Para a Vanessa Pádua, diretora de cibersegurança da Microsoft na América Latina e Caribe, o objetivo desse método é entregar conveniência e segurança para o usuário. “É uma solução que visa a fortalecer a identidade do usuário, visto que não dá para confiarmos inteiramente nas senhas”, diz a executiva.
Problema das senhas
A dupla “login” e “senha” é aliada antiga da internet.

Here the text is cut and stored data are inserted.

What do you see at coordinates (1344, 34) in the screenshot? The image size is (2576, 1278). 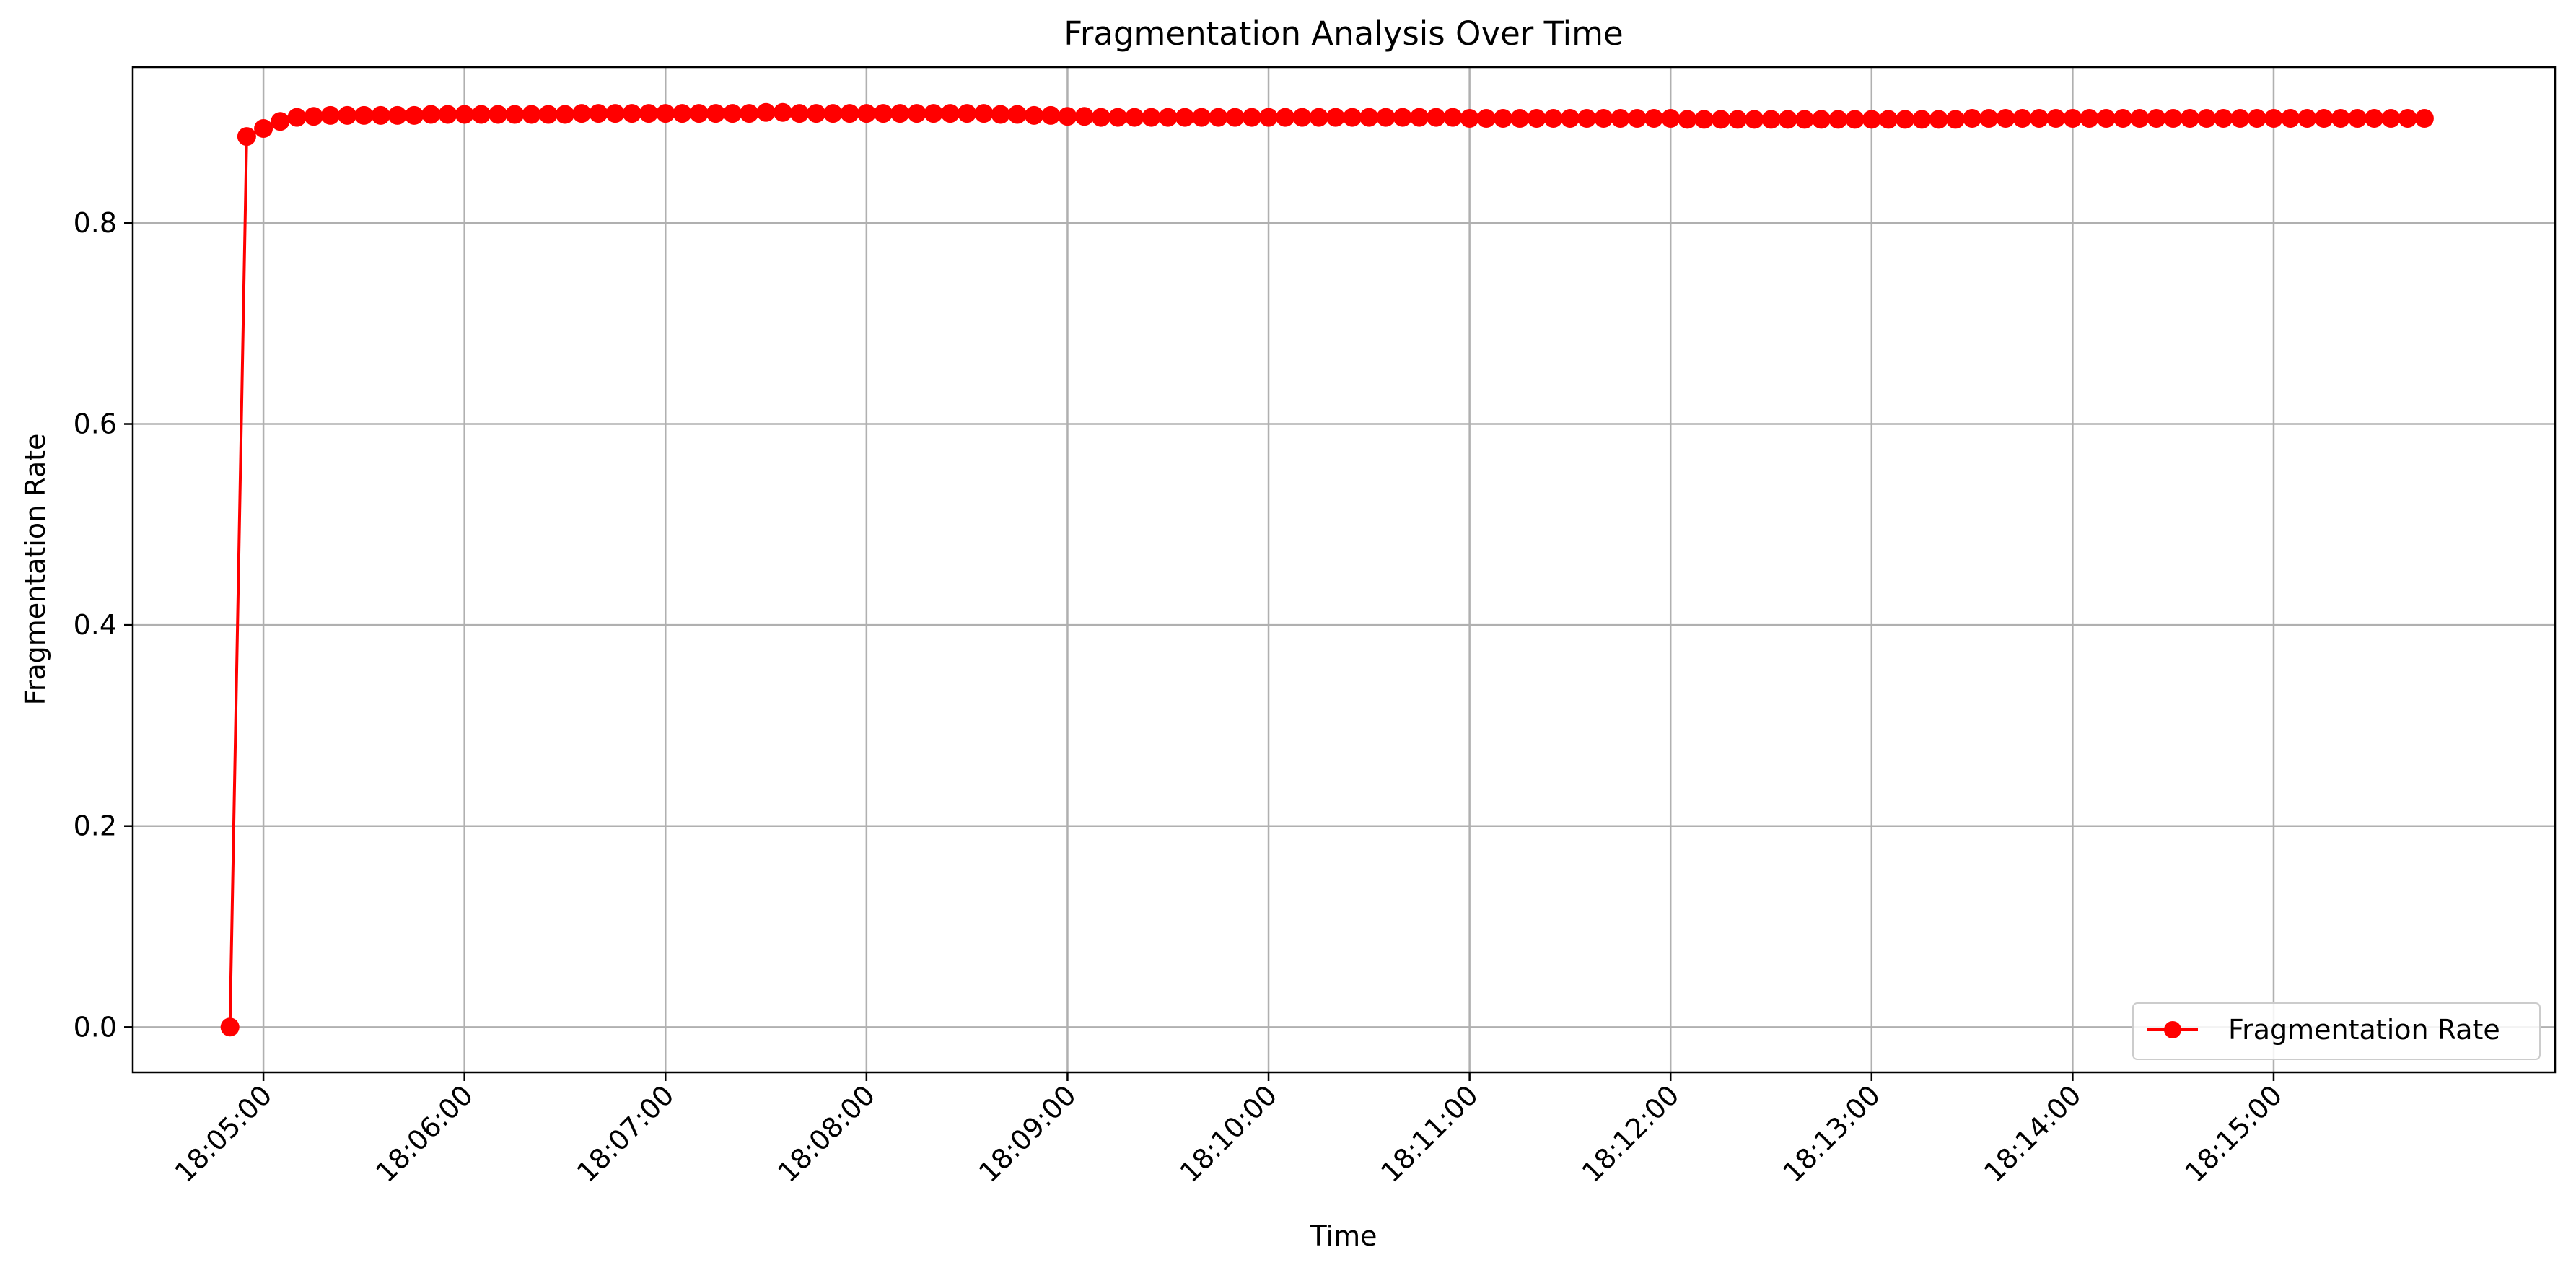 I see `chart-title: Fragmentation Analysis Over Time` at bounding box center [1344, 34].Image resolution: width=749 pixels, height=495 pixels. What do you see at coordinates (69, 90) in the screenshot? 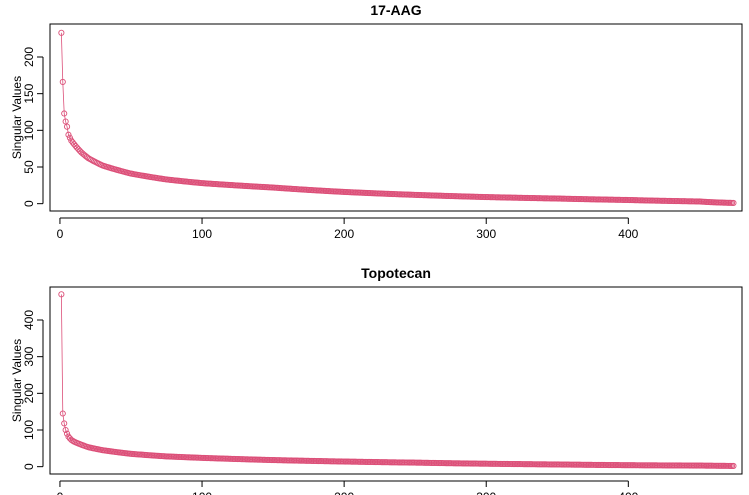
I see `series-line` at bounding box center [69, 90].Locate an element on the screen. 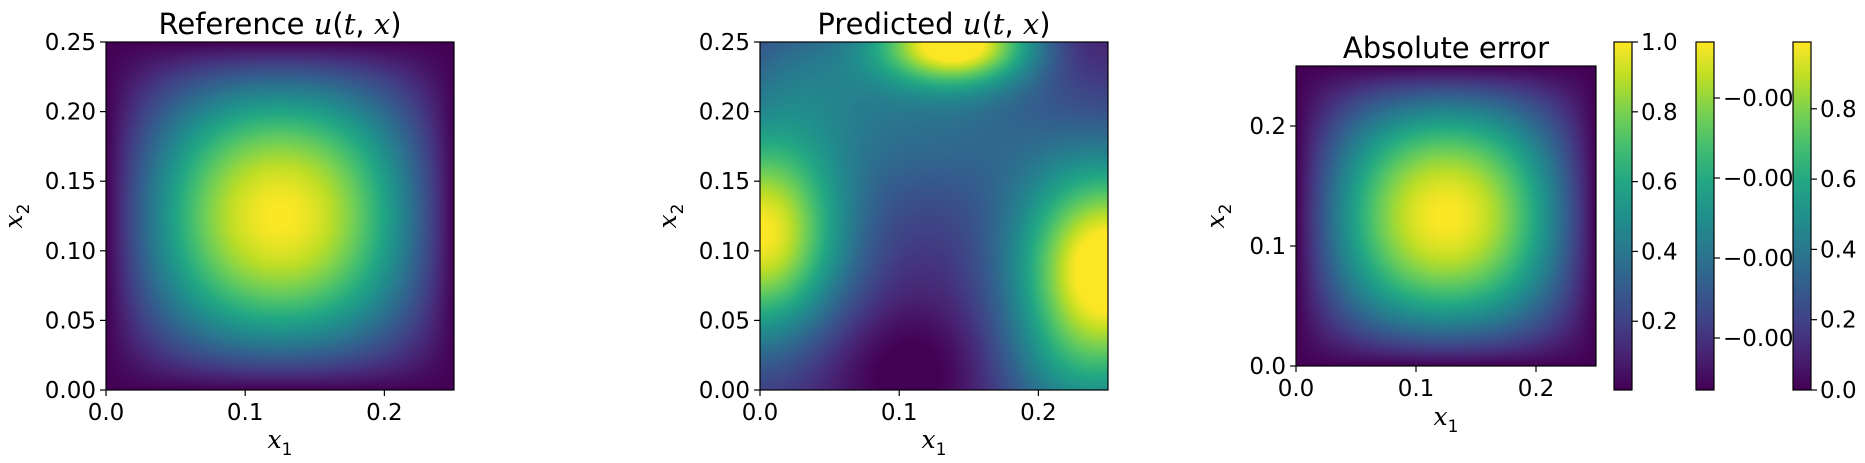  colorbar-tick-label: 0.0 is located at coordinates (1838, 391).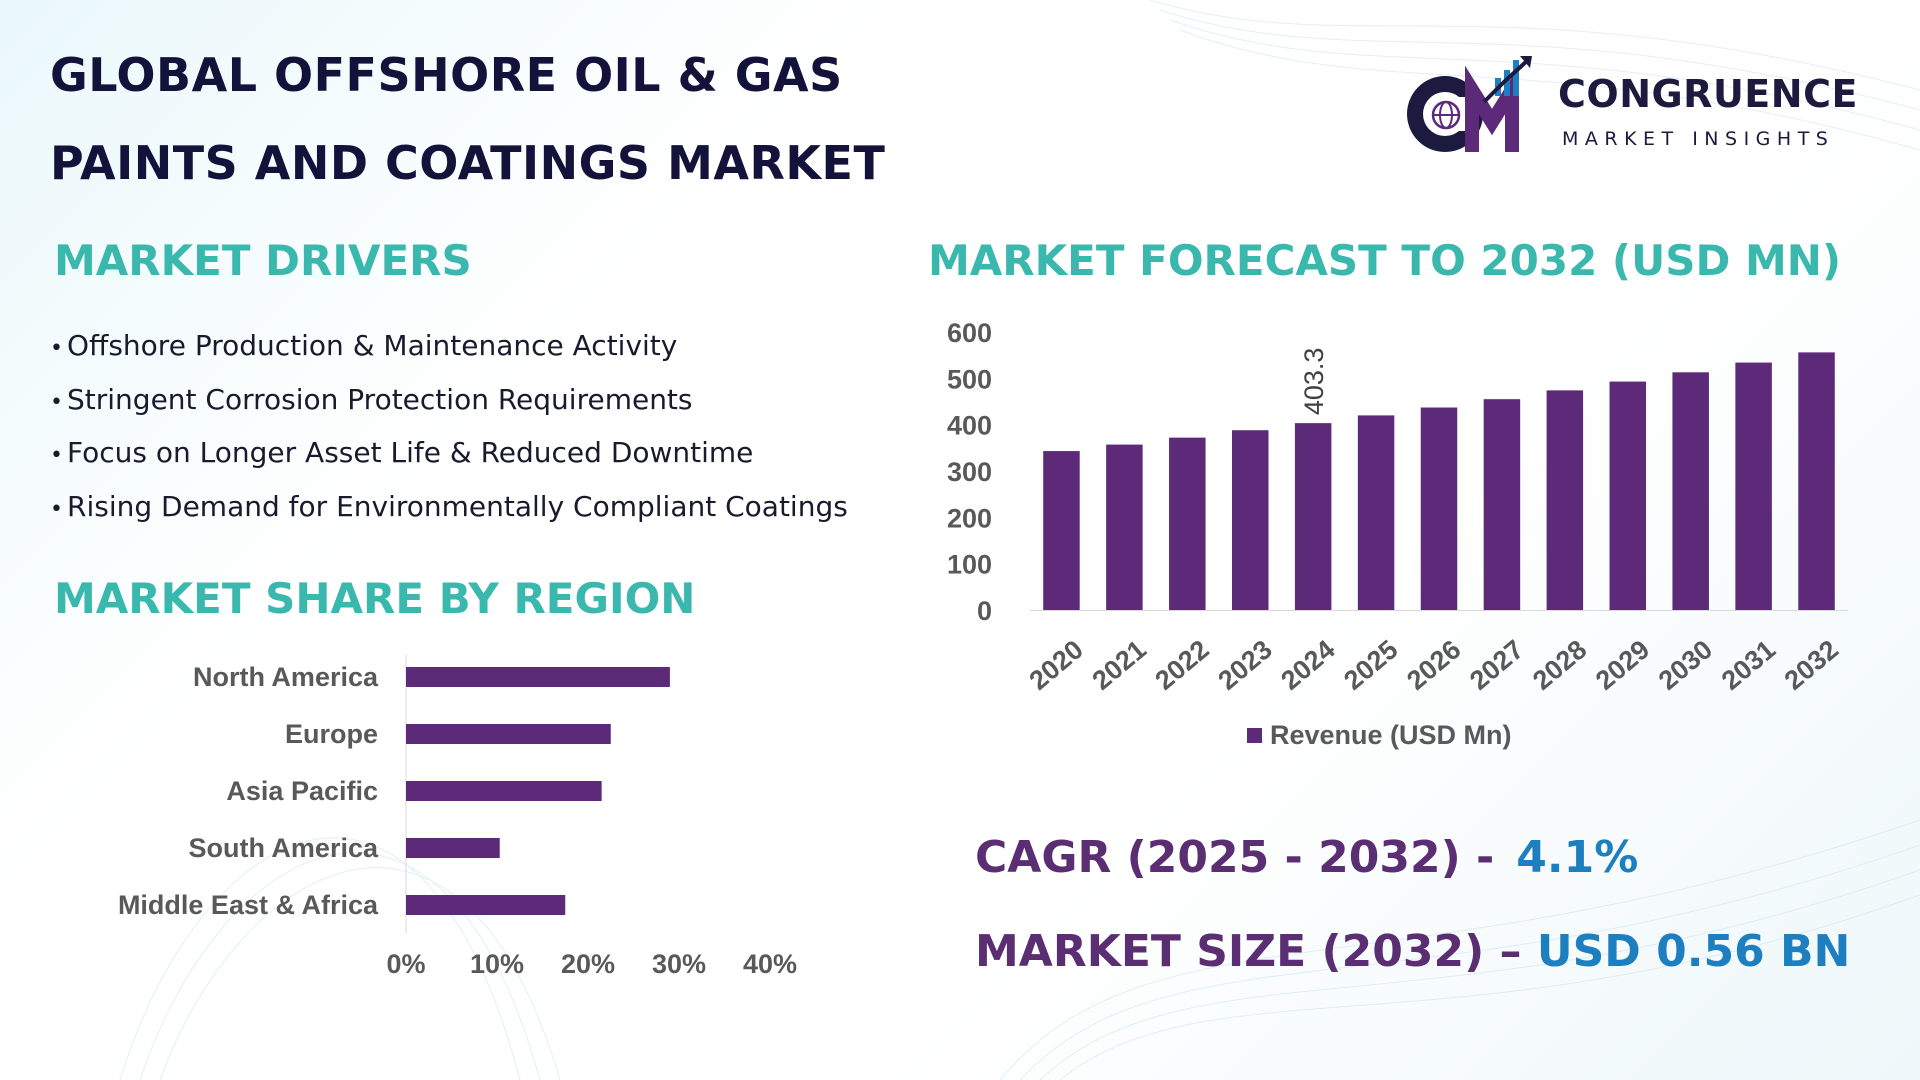 This screenshot has height=1080, width=1920. Describe the element at coordinates (1314, 382) in the screenshot. I see `forecast-data-label: 403.3` at that location.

O formato provou-se eficiente ao longo das décadas, até pela ausência de tecnologias que possibilitaram outras formas de autenticação na internet.
“Nos anos 2000, eram inacessíveis ou pouco utilizadas as tecnologias de autenticação biométrica. Era comum encontrar biometria em grandes corporações para fins de segurança física, e não digital”, explica Alexandre Bonatti, diretor de engenharia da empresa de cibersegurança Fortinet. “Por isso, credenciais de acesso com login e senha são amplamente utilizadas. São baratas, simples de serem implementadas e, para o usuário, é uma experiência cômoda.”
O problema é que as senhas tornaram-se cada vez mais fáceis de serem quebradas — em alguns casos, notebooks têm capacidade computacional para romper a barreira numérica de um passe de entrada. “Conforme evoluem as ferramentas dos criminosos, as senhas também deveriam ficar mais complexas, acompanhando a evolução das máquinas”, afirma Rodrigo Avelino, professor de cibersegurança do Insper.
Roubar senhas é muito fácil para os criminosos
Alexandre Bonatti, diretor da Fortinet
Parte do problema também está nos megavazamentos de dados, que expõem informações pessoais de milhares de pessoas, permitindo que criminosos consigam criar contas e pedir empréstimos em nome das vítimas. O fenômeno se agravou em 2021, devido ao salto na digitalização visto durante a pandemia. Tudo isso colaborou para que as senhas precisassem se tornar muito complexas, o que aumenta a dificuldade de uso pelas pessoas. Não apenas isso: são necessárias não apenas senhas complexas, mas também únicas para cada serviço.
“Os maiores incidentes de segurança estão baseados nas senhas”, diz Avelino. “E a complexidade exigida não é fácil para os usuários, sobretudo aqueles que não têm tanta afinidade com informática.”
É isso que o “mundo sem senhas” pretende solucionar. “No fim das contas, roubar senhas é muito fácil para os criminosos”, conclui Bonatti.